[Material supplied — start]

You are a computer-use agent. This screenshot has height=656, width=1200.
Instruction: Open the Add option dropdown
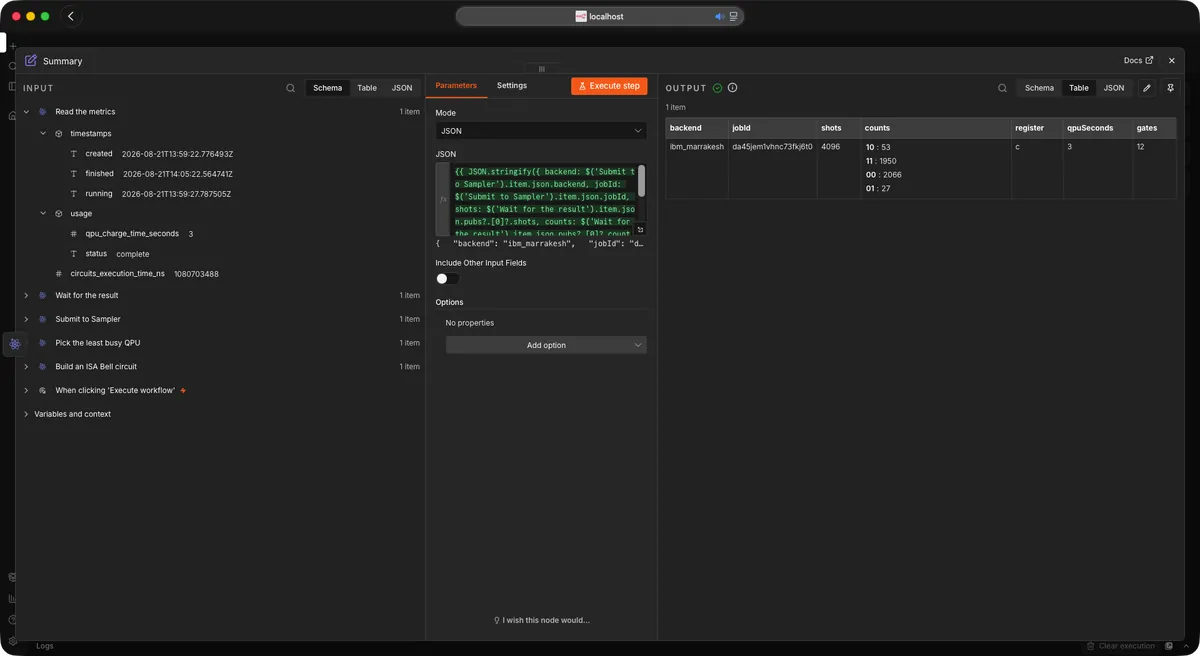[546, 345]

[Material supplied — finish]
[Material supplied — start]

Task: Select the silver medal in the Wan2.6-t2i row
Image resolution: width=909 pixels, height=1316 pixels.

[Material supplied — finish]
[Material supplied — start]

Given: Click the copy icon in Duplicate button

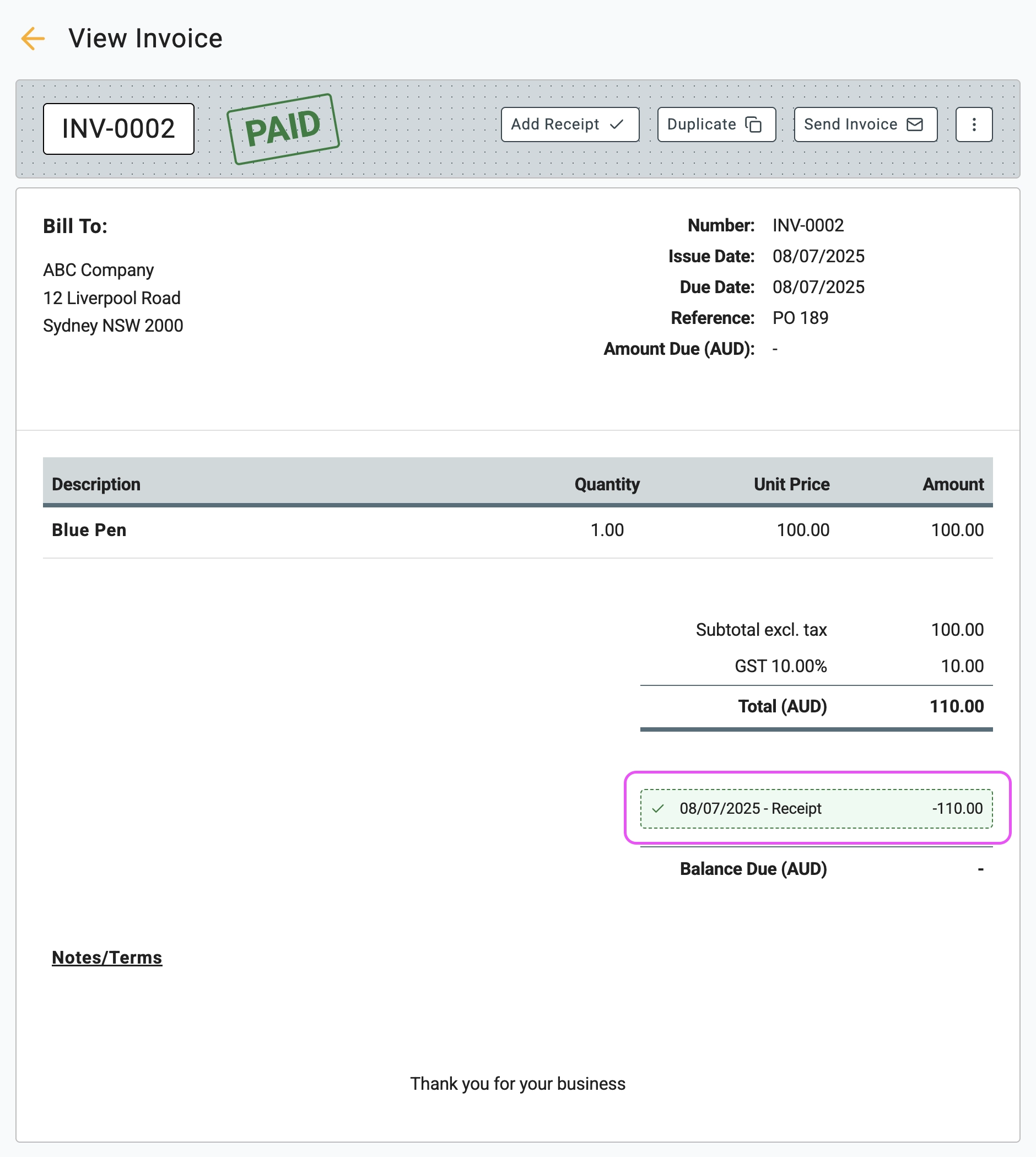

[Material supplied — finish]

What to produce — Tell how many lines in the material contain the string "width". Nothing but the number is needed.

Result below — 2